### [About this exercise]
Every entry is to be transcribed as it stands. Images stay out.

### [Records drawn from a dataset]
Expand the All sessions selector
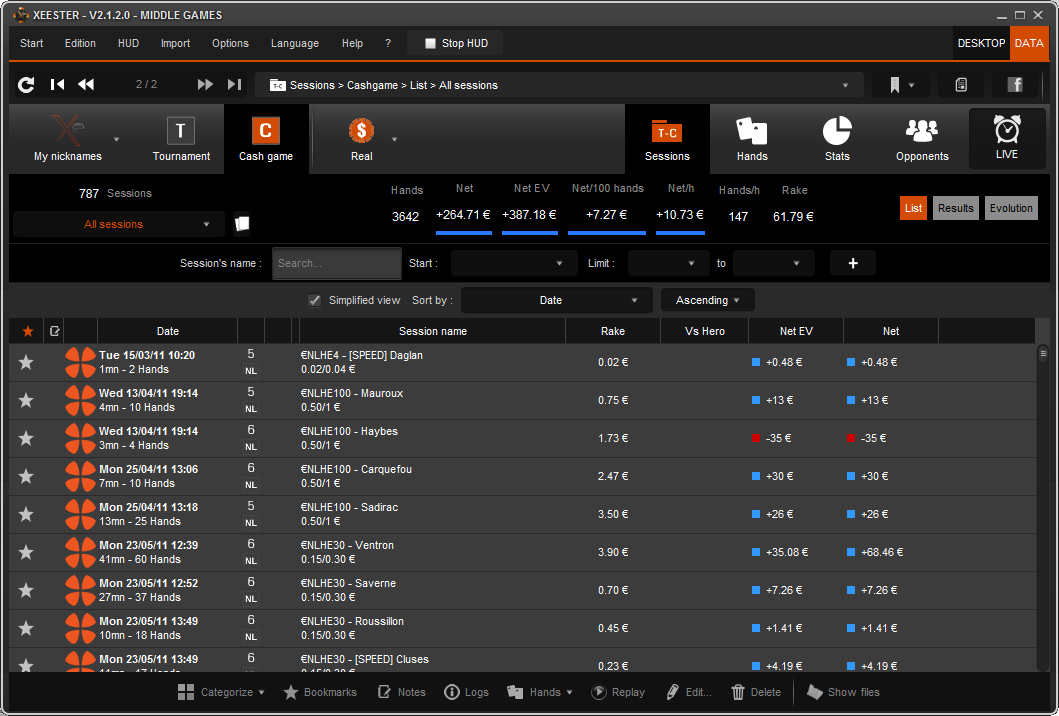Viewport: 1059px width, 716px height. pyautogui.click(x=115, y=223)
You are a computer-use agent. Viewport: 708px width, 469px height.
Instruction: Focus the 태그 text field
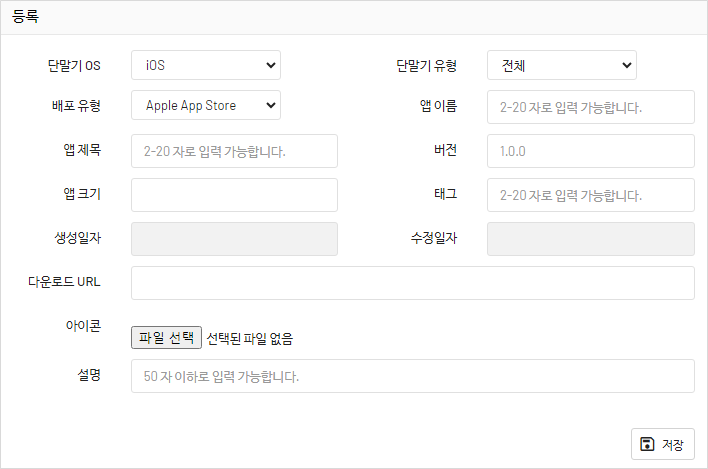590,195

### [Response to the exercise]
Expand the All sessions selector
Viewport: 1059px width, 716px height. pyautogui.click(x=115, y=223)
You are a computer-use agent. Viewport: 708px width, 469px height.
Instruction: Focus the 태그 text field
590,195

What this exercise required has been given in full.